[Dataset excerpts]
-------------------------

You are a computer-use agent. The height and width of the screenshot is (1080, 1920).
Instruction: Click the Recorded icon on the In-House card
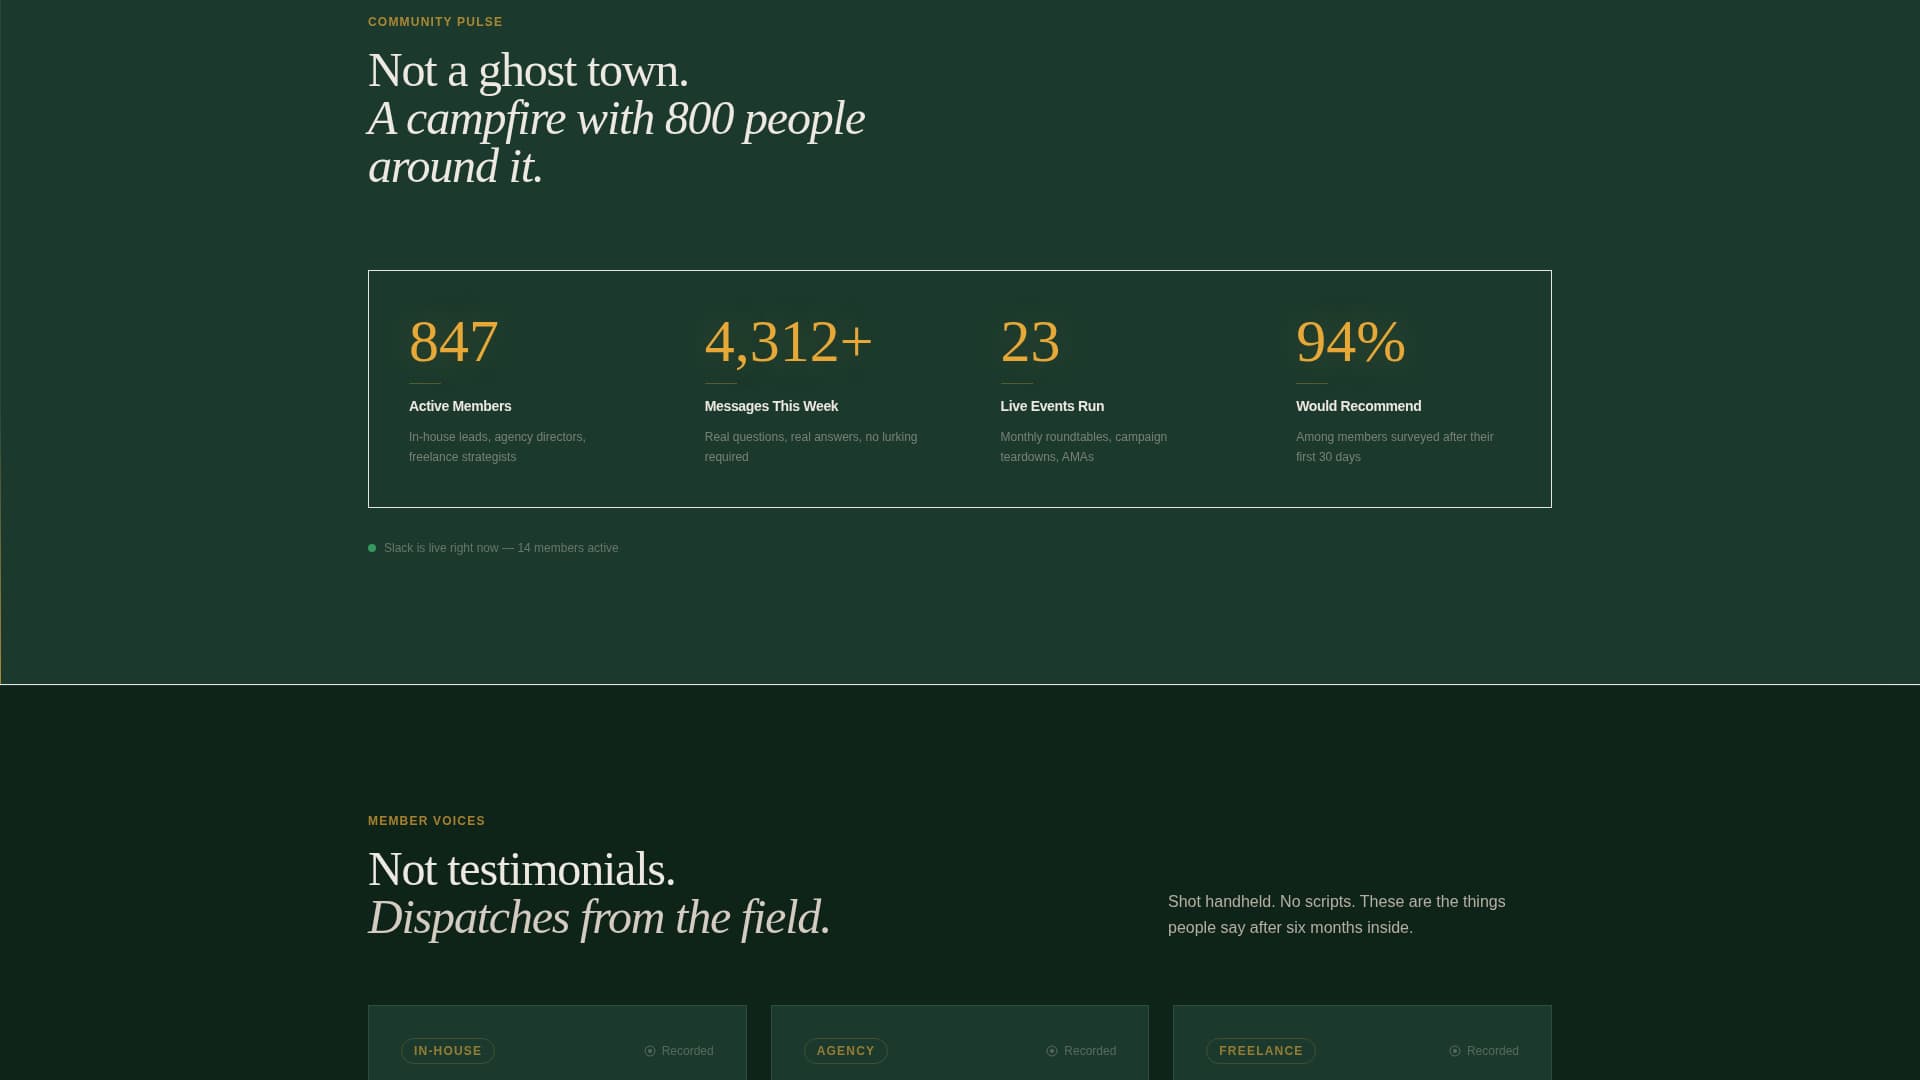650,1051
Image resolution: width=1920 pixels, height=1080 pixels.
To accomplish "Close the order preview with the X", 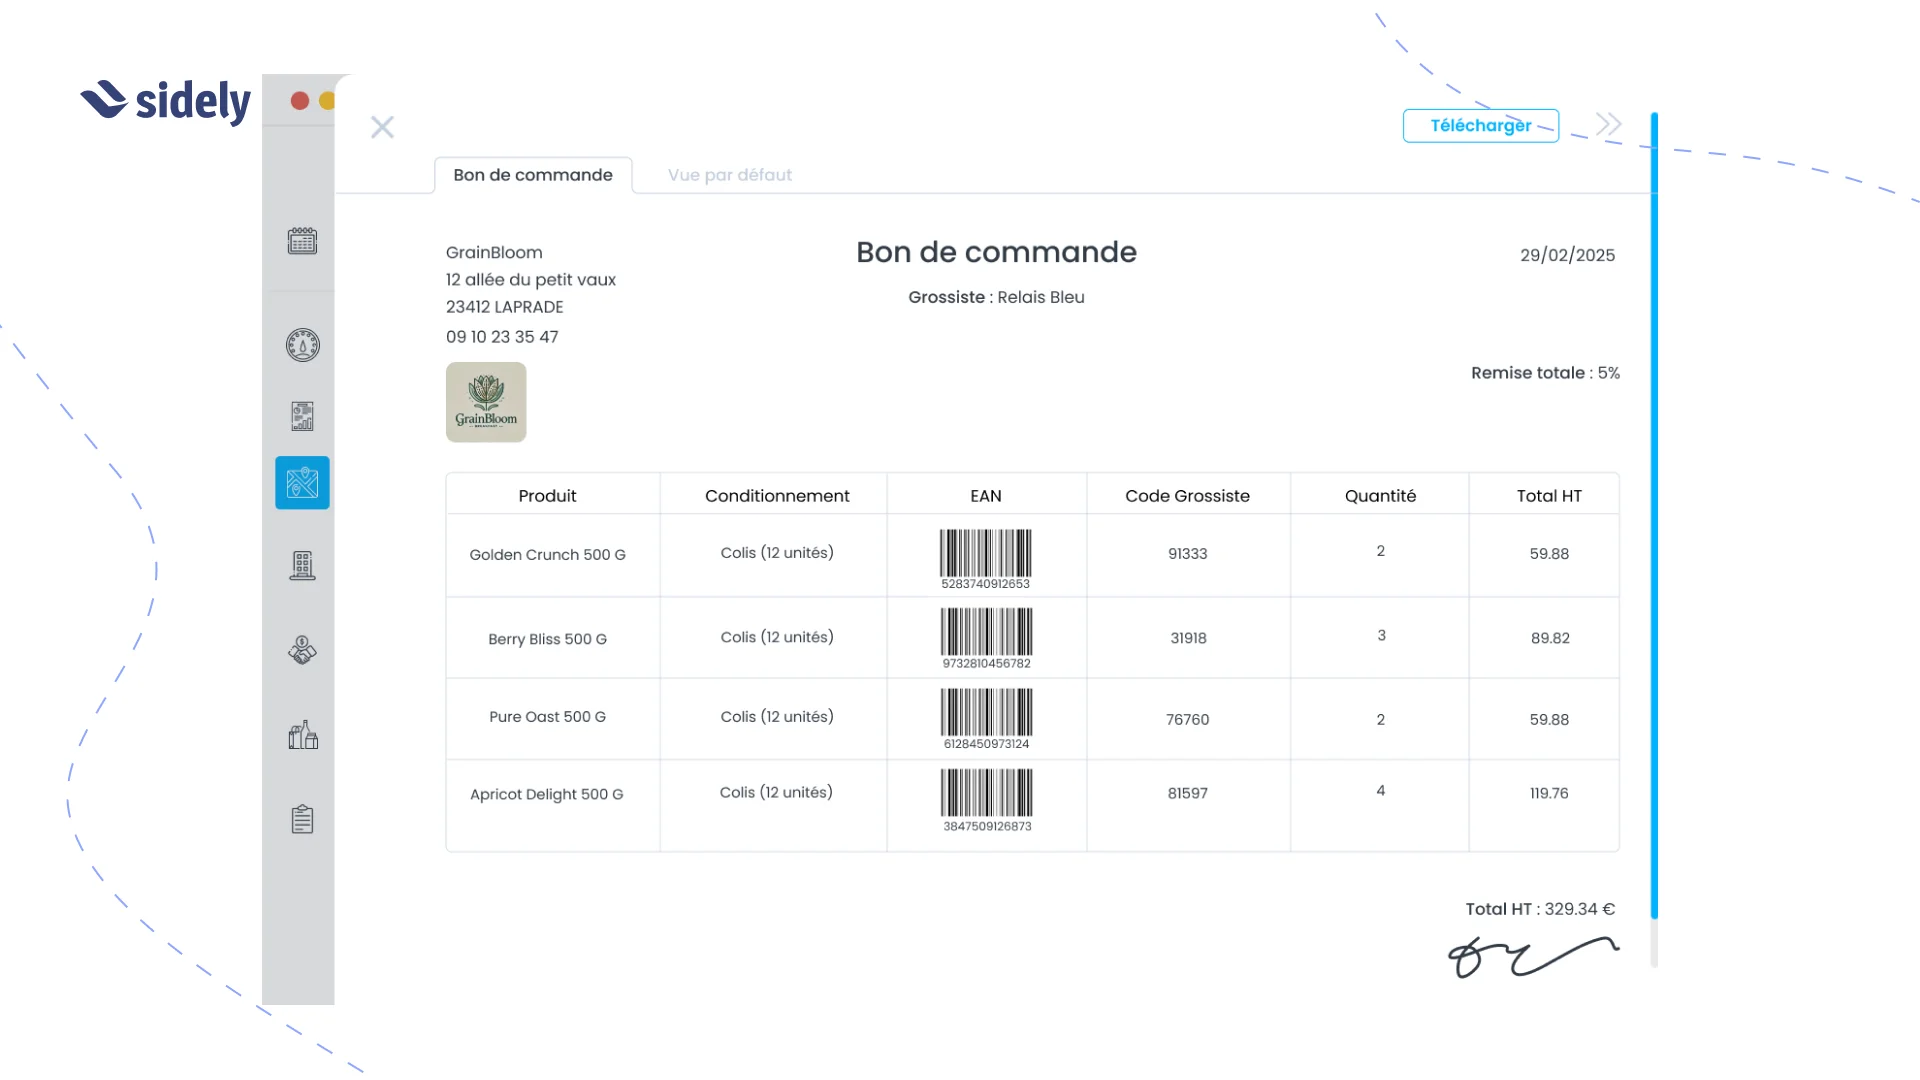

-------------------------

Task. Report the count, and only the count, of lines in the records above that contain "width".

Reply to the exercise. 2